* [TASK DIRECTIONS]:
Please keep to the lines below from the one with "Task: Click the not" through the one with "Click quantity field for WD harddisk", and restate them word for word, ends included.

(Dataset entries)
----------------------------------------

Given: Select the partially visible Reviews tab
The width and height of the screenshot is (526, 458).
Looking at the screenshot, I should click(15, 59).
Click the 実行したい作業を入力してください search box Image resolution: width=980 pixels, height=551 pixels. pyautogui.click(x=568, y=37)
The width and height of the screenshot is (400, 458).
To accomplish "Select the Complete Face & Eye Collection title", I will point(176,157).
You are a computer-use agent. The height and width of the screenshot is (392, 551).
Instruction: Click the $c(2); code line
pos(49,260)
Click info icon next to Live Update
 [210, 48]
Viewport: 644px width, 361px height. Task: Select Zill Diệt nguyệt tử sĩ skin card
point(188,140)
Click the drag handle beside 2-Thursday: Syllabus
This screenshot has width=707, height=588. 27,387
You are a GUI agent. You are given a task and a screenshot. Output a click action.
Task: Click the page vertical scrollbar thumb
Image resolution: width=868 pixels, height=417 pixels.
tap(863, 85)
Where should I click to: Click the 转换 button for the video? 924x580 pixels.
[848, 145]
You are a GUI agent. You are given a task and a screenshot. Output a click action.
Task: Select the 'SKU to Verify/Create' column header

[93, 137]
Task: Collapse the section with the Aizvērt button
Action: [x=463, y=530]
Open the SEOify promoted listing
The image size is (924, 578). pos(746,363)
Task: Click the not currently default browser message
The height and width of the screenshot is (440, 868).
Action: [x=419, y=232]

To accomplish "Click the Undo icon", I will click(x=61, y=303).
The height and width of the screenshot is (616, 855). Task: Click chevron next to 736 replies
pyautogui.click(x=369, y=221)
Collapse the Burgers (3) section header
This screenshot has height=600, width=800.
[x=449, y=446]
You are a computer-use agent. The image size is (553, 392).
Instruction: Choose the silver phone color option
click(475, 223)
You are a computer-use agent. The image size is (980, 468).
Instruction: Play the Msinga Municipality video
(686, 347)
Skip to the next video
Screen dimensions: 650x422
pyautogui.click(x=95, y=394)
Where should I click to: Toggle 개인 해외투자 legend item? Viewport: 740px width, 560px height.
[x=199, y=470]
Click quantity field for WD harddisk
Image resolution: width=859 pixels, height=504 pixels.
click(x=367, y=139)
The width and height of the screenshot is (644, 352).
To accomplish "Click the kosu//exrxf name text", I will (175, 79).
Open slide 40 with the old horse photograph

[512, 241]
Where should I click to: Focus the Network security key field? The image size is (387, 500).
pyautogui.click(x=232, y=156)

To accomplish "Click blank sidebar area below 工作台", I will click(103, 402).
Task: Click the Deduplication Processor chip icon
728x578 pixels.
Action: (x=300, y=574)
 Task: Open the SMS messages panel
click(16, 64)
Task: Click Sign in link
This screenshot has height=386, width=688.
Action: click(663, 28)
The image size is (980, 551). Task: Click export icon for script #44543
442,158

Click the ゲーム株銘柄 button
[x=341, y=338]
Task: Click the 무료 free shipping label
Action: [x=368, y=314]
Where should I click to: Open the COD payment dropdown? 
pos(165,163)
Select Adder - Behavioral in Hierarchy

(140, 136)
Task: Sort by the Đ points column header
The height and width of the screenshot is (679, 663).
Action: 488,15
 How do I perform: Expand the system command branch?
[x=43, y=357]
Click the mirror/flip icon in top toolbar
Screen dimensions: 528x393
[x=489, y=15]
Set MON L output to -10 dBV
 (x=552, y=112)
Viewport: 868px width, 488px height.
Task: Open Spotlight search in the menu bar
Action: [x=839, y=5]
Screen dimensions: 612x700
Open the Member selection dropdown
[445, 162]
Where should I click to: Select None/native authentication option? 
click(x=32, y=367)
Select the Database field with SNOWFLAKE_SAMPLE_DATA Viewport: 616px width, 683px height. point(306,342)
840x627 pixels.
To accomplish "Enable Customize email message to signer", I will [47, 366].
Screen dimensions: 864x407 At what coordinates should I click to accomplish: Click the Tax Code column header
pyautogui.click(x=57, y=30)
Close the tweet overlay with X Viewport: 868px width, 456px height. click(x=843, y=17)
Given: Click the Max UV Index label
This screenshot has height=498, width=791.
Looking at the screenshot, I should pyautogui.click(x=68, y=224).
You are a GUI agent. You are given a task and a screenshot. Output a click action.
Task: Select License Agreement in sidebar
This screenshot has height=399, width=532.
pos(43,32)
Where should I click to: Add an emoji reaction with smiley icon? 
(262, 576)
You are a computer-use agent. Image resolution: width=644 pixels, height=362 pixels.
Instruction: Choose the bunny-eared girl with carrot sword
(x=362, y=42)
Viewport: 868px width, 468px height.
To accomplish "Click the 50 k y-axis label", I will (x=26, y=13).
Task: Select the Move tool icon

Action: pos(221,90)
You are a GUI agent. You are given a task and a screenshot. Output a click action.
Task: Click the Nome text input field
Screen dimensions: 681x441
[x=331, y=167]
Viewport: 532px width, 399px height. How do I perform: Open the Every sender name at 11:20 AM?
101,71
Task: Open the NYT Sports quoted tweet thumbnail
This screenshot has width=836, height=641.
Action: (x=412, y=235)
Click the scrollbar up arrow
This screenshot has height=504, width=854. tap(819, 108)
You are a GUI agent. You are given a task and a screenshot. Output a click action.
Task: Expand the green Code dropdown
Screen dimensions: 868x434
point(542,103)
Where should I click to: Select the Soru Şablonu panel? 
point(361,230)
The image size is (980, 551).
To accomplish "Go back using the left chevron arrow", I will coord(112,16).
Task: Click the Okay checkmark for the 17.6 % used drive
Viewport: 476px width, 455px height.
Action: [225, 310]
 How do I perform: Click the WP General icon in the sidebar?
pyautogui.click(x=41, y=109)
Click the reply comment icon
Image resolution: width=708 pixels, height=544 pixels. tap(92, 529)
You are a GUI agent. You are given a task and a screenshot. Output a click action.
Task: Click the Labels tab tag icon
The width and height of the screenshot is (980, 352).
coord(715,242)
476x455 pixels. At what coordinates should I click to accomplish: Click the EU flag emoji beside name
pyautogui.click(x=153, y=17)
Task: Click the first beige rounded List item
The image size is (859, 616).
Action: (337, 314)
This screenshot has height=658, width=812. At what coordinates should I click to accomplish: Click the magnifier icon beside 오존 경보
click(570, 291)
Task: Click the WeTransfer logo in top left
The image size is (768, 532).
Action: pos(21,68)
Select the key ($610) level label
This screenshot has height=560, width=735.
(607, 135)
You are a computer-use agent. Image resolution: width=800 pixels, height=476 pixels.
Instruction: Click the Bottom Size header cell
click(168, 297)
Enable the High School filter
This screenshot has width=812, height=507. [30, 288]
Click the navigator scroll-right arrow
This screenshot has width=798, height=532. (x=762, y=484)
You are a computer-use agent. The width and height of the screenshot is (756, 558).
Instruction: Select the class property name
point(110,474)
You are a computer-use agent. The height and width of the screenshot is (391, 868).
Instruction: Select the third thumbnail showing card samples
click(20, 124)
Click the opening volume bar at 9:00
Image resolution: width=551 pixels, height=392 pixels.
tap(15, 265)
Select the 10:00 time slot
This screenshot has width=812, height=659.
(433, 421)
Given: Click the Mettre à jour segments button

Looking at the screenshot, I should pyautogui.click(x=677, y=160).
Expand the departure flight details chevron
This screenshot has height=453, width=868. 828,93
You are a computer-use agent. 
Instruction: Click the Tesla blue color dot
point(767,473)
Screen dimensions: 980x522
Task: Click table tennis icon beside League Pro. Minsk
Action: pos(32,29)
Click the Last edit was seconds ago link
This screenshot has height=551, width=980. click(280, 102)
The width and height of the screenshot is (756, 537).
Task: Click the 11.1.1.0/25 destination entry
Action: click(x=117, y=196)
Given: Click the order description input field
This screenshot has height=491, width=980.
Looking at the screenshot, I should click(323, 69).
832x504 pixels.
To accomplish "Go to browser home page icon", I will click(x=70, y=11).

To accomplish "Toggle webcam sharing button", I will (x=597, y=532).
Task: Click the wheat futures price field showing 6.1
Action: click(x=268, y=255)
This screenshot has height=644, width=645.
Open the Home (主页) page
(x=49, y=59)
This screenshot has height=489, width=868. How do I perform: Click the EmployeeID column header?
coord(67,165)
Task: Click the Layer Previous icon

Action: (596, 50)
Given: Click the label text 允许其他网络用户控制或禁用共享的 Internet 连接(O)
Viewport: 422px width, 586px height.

----------------------------------------

* [ANSWER BELOW]:
Task: Click the not currently default browser message
The height and width of the screenshot is (440, 868).
Action: [x=419, y=232]

To accomplish "Click the Undo icon", I will click(x=61, y=303).
The height and width of the screenshot is (616, 855). Task: Click chevron next to 736 replies
pyautogui.click(x=369, y=221)
Collapse the Burgers (3) section header
This screenshot has height=600, width=800.
[x=449, y=446]
You are a computer-use agent. The image size is (553, 392).
Instruction: Choose the silver phone color option
click(475, 223)
You are a computer-use agent. The image size is (980, 468).
Instruction: Play the Msinga Municipality video
(686, 347)
Skip to the next video
Screen dimensions: 650x422
pyautogui.click(x=95, y=394)
Where should I click to: Toggle 개인 해외투자 legend item? Viewport: 740px width, 560px height.
[x=199, y=470]
Click quantity field for WD harddisk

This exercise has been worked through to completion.